▸ Document excerpt:
┌──
1.2 Theoretical Basis 

The outline of the remainder of this research is providing background information related to 
international news sentiment and macroeconomic indicators. Describing the experimental setup and elaborates 
on the data preprocessing, the construction of the dataset and gives an overview of the algorithms that will be 
used. Presenting the results of the conducted experiments. Providing a general discussion and Discusing the 
limitations of this work and the recommendations for future research. Finally, the last step gives the conclusion 
of this work by reflecting on the research questions. This research requires supporting theories both basic and 
applied theories as well as clear concepts to formulate definitively the relationship between the two variables to 
be examined using machine-learning. 


1.2.1 The Concept of Sentimen 

Sentiment can be described as a public evaluation of current conditions and future prospects. There is a 
growing interest in the use of sentiment in analyzing, explaining, and predicting economic phenomena. To direct 
the level of accuracy in predicting macroeconomic variables, predictive models increasingly depend on 
objective and subjective variables. Literally, there is an agreement about the relationship between sentiment and 
future economic activity, albeit with a different explanation. Blanchard (1993), and Angeletos and La'O (2013)
└──
Could you write out the stretch of the sentiment passage from "1.2 Theoretical Basis" through "examined using machine-learning.", word for word? The data comes from a separate source and has no link to the sentiment passage.

▸ Records provided:
┌──
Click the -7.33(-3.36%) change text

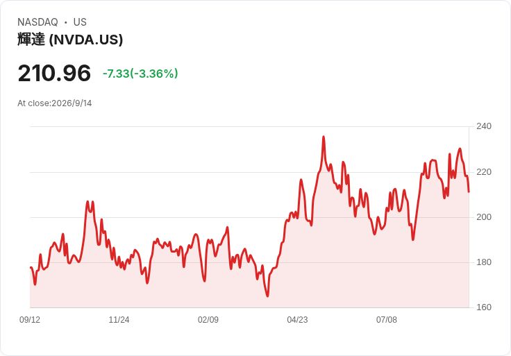[x=140, y=74]
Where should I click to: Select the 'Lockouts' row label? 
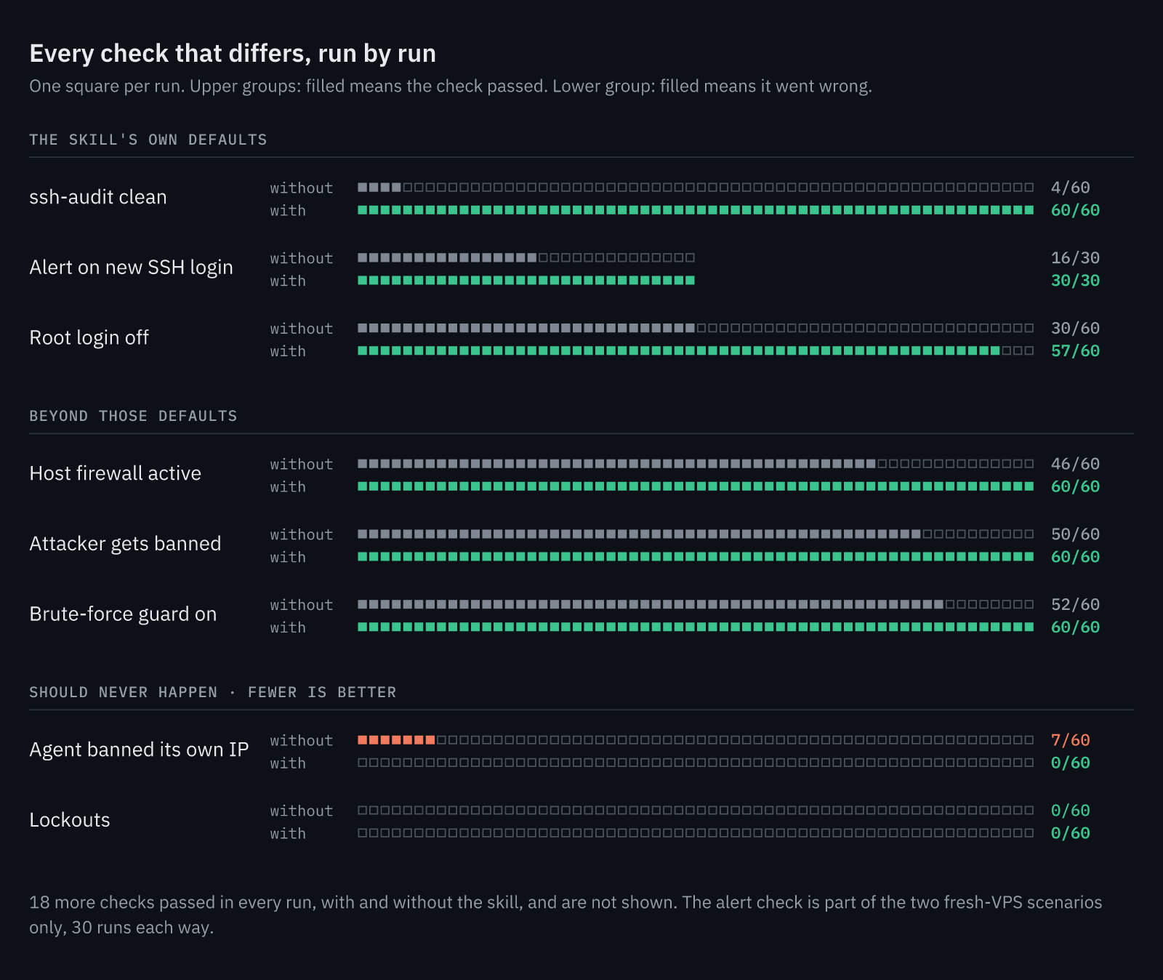(70, 820)
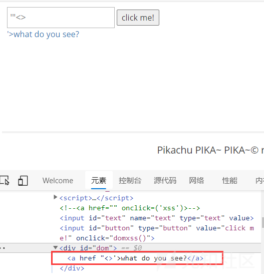This screenshot has width=264, height=274.
Task: Toggle the device emulation icon
Action: 23,181
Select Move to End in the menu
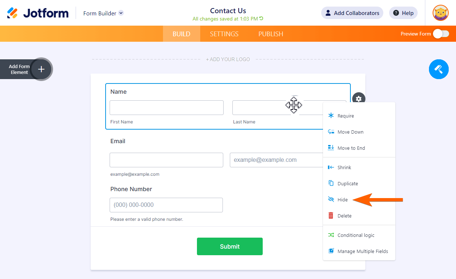456x279 pixels. coord(351,148)
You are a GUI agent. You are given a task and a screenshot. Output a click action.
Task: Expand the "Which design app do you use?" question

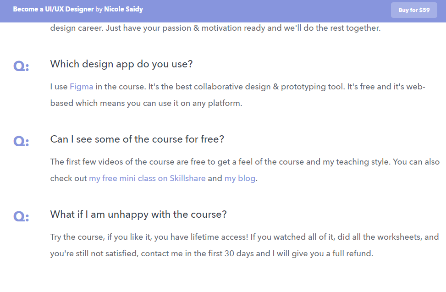coord(121,64)
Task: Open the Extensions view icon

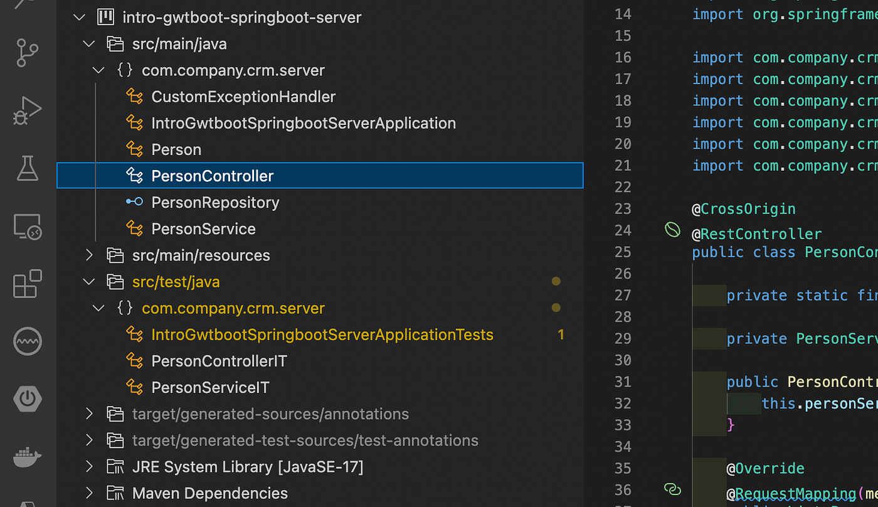Action: [x=28, y=284]
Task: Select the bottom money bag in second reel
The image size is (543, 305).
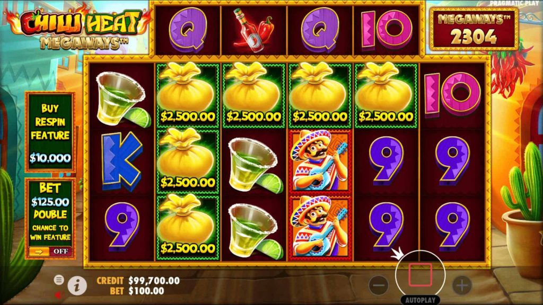Action: (x=187, y=228)
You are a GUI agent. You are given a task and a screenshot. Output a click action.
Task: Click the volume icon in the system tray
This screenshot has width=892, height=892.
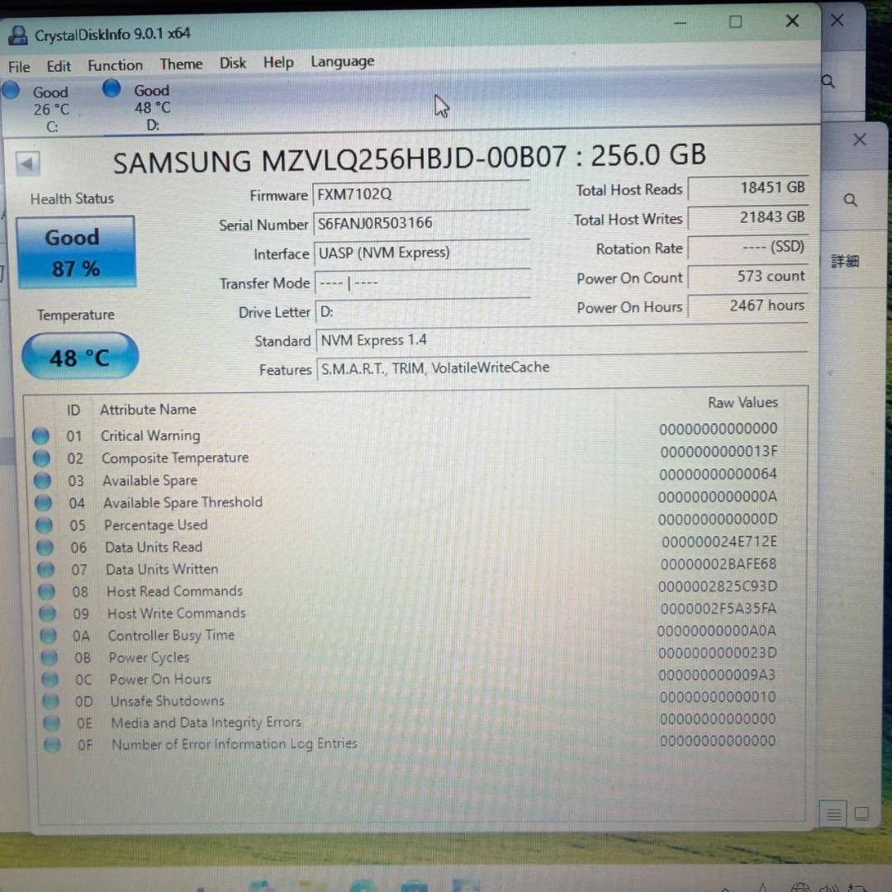click(x=828, y=887)
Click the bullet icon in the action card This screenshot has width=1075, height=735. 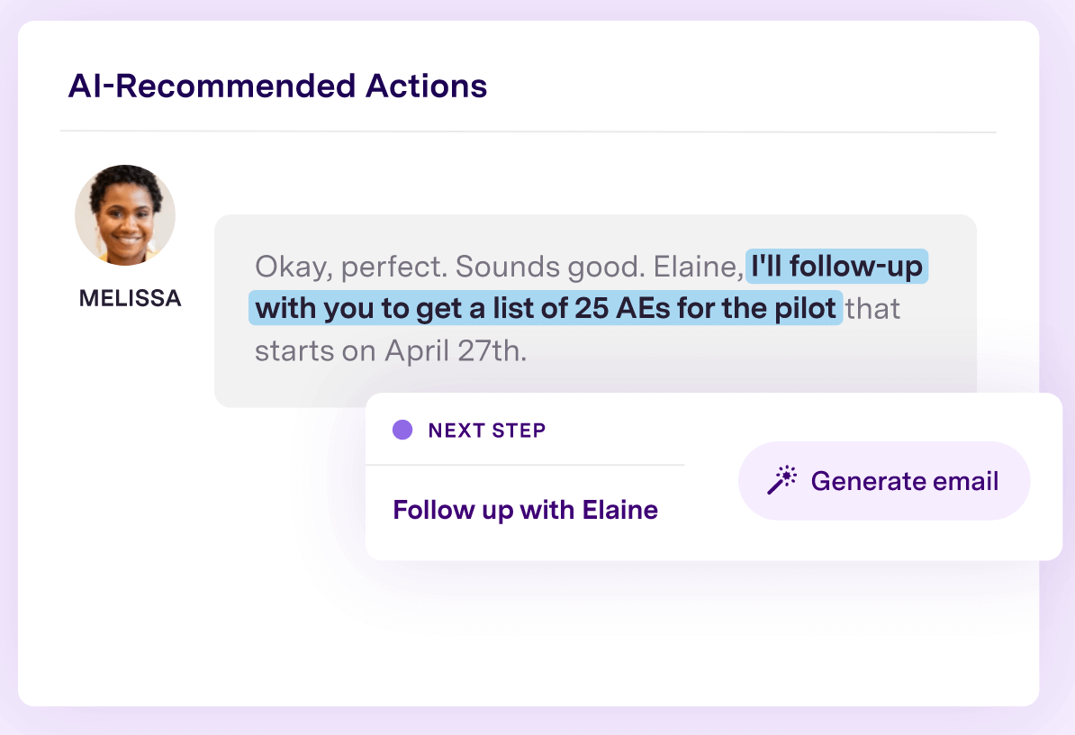(x=402, y=430)
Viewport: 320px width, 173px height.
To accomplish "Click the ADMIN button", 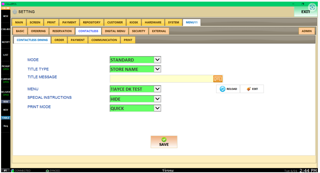I will (x=307, y=31).
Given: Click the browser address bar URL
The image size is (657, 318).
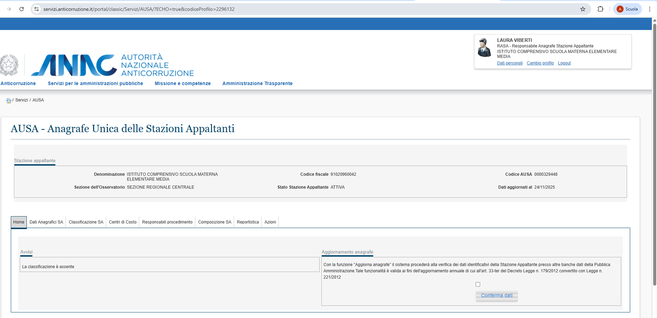Looking at the screenshot, I should tap(139, 9).
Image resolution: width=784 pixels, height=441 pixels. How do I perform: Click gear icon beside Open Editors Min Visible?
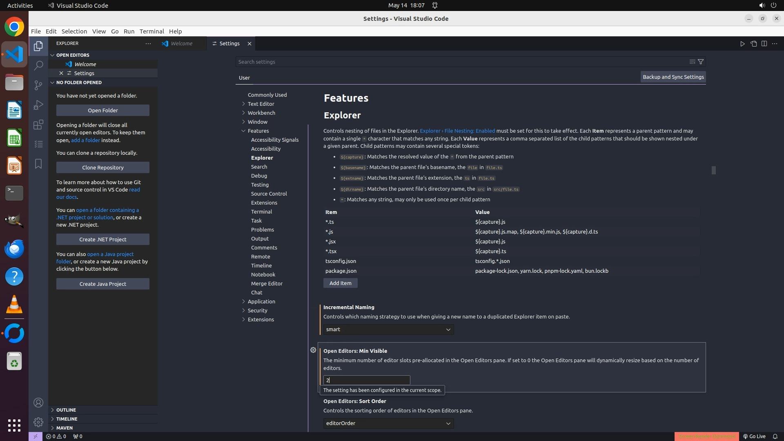pyautogui.click(x=313, y=350)
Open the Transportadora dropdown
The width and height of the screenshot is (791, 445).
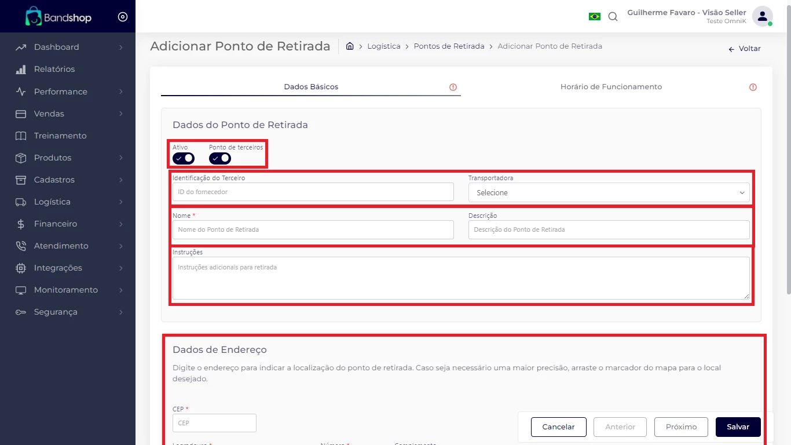pyautogui.click(x=609, y=192)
└──
▸ Result of the task:
1.2 Theoretical Basis 

The outline of the remainder of this research is providing background information related to 
international news sentiment and macroeconomic indicators. Describing the experimental setup and elaborates 
on the data preprocessing, the construction of the dataset and gives an overview of the algorithms that will be 
used. Presenting the results of the conducted experiments. Providing a general discussion and Discusing the 
limitations of this work and the recommendations for future research. Finally, the last step gives the conclusion 
of this work by reflecting on the research questions. This research requires supporting theories both basic and 
applied theories as well as clear concepts to formulate definitively the relationship between the two variables to 
be examined using machine-learning.